++++ RECORDS FOR PROCESSING

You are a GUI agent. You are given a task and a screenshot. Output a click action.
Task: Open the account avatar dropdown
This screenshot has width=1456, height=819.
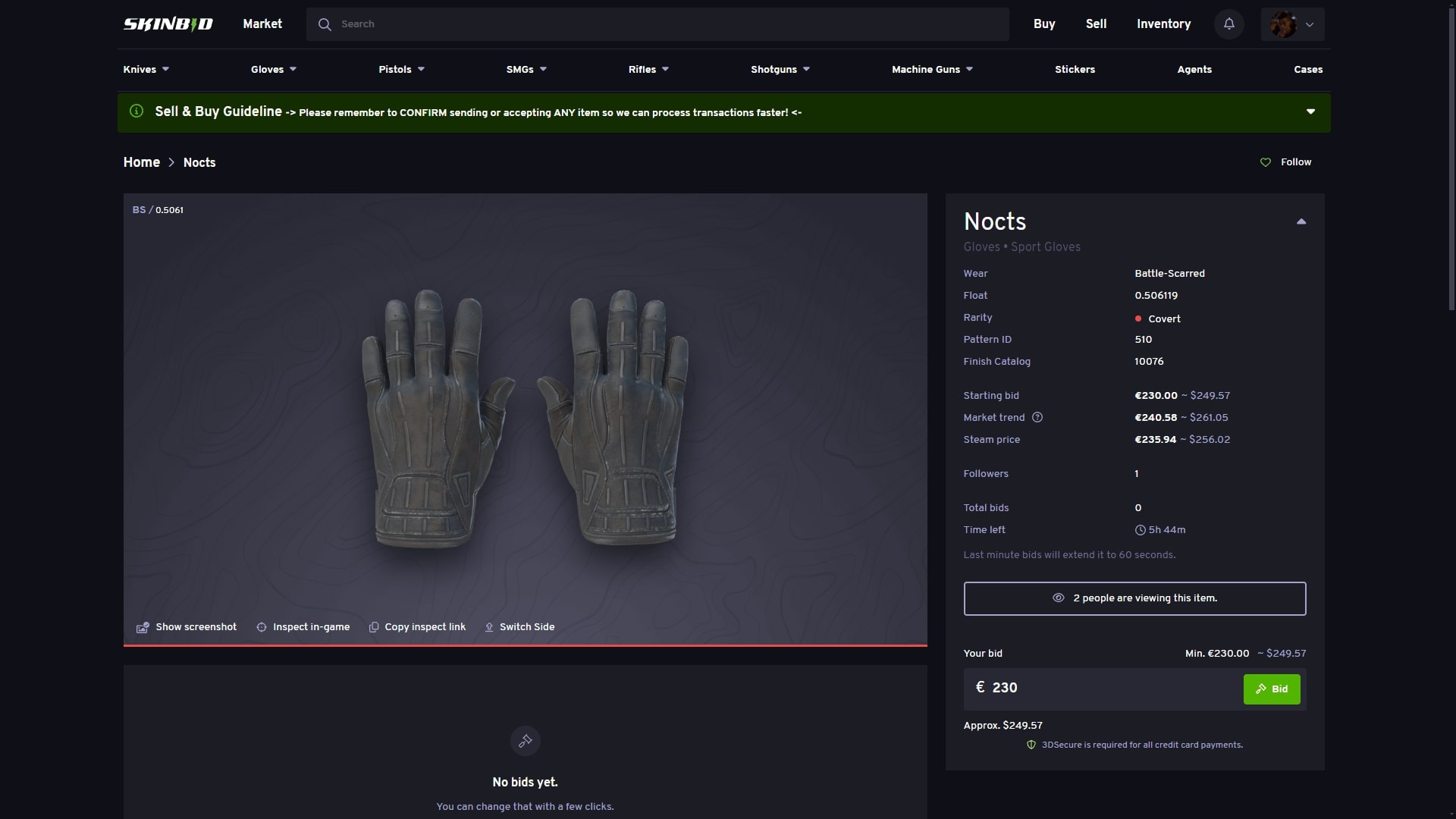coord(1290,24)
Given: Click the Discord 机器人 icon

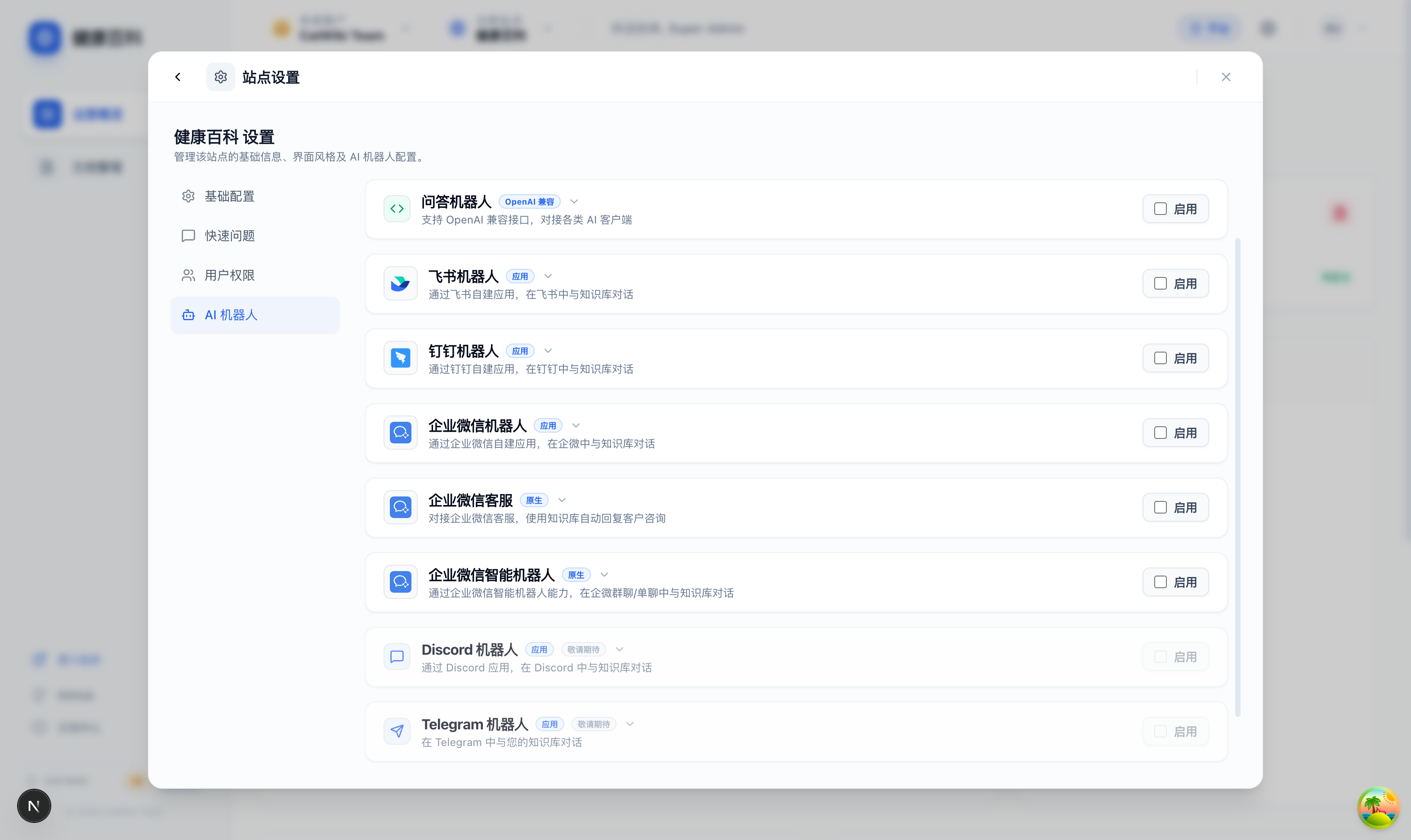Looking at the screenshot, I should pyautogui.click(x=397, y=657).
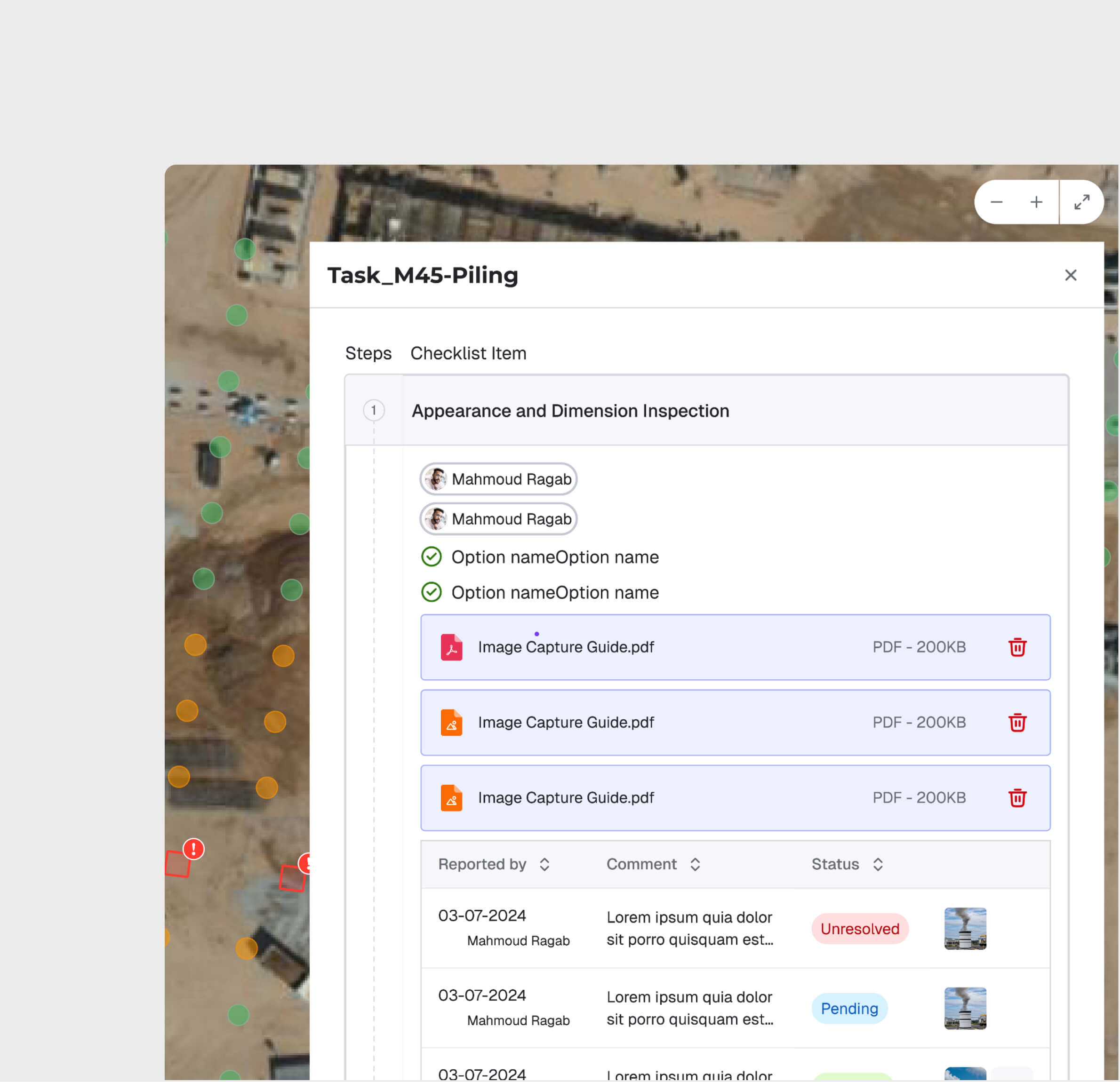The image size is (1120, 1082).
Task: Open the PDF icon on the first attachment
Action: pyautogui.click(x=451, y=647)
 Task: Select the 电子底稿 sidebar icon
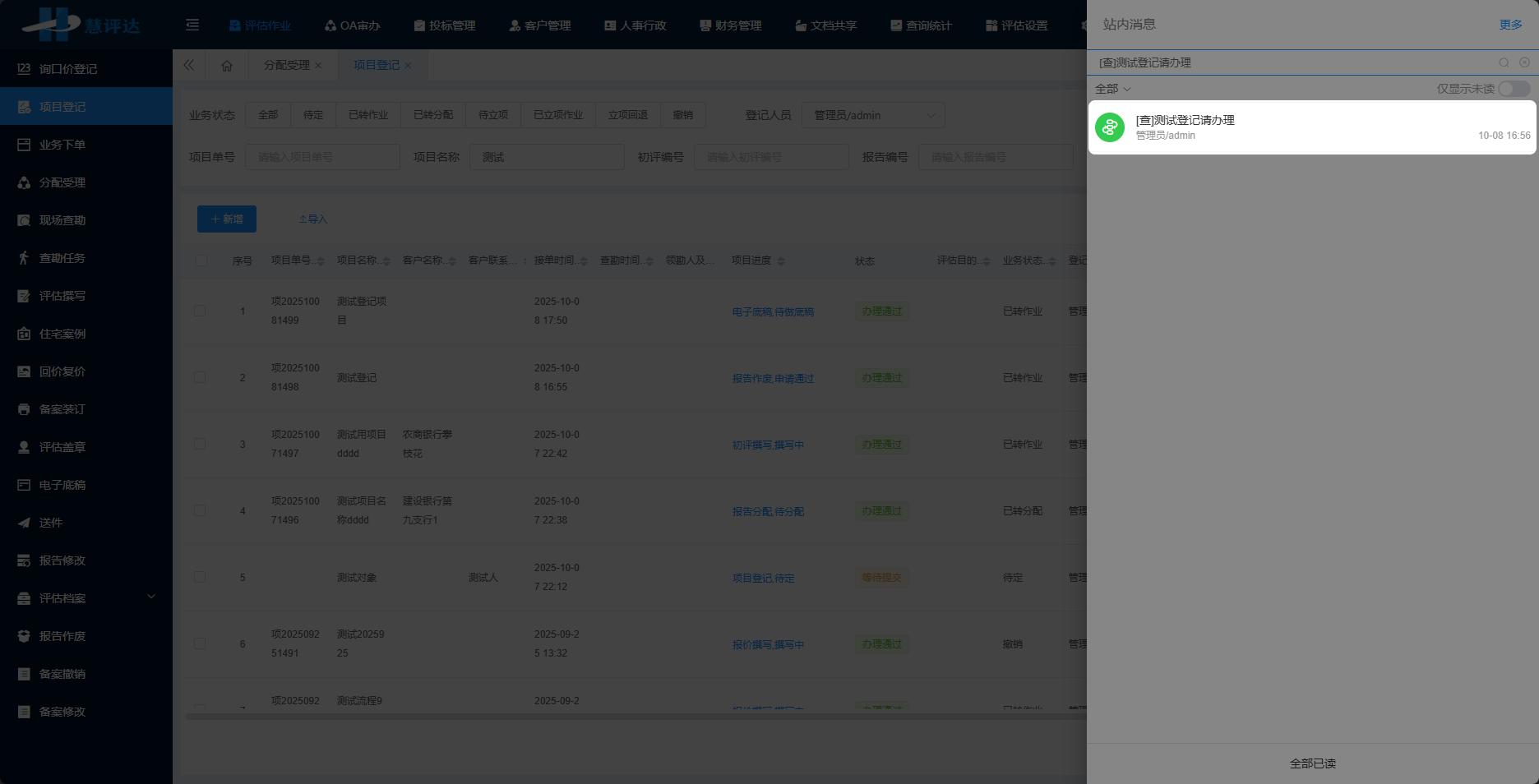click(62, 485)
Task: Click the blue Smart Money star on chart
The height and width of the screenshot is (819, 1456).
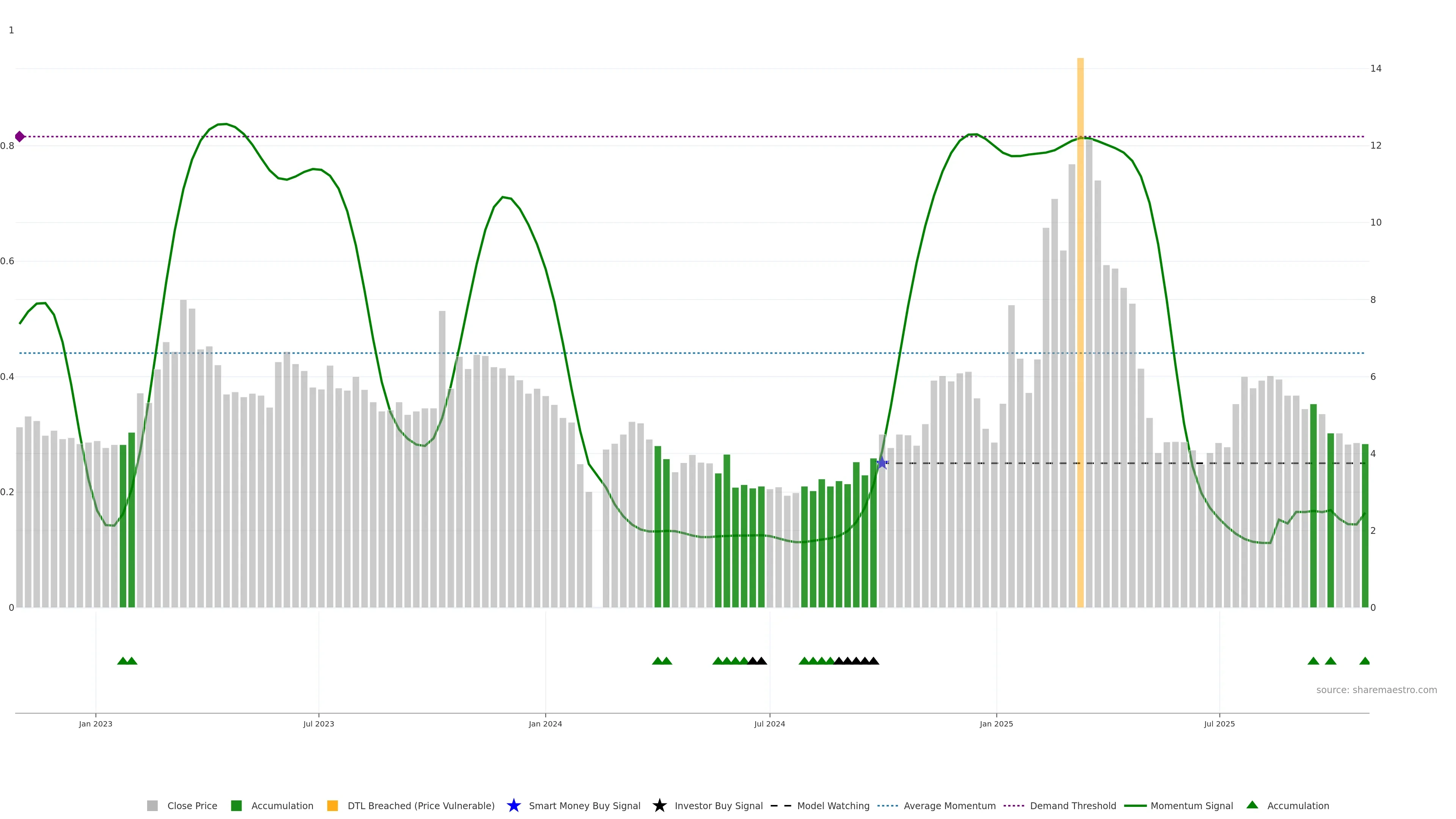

++++++++

**EXERCISE DETAILS**
Give the records back verbatim, pictures excluded.

**EXPECTED ANSWER**
You are a GUI agent. You are given a task and a screenshot. Output a click action.
Task: Open the account avatar dropdown
This screenshot has width=1456, height=819.
coord(1290,24)
Given: Click the Discord 机器人 icon

Looking at the screenshot, I should pyautogui.click(x=397, y=657).
The image size is (1120, 1082).
Task: Open the PDF icon on the first attachment
Action: pyautogui.click(x=451, y=647)
 Task: Select the 电子底稿 sidebar icon
click(62, 485)
Task: Click the blue Smart Money star on chart
The height and width of the screenshot is (819, 1456).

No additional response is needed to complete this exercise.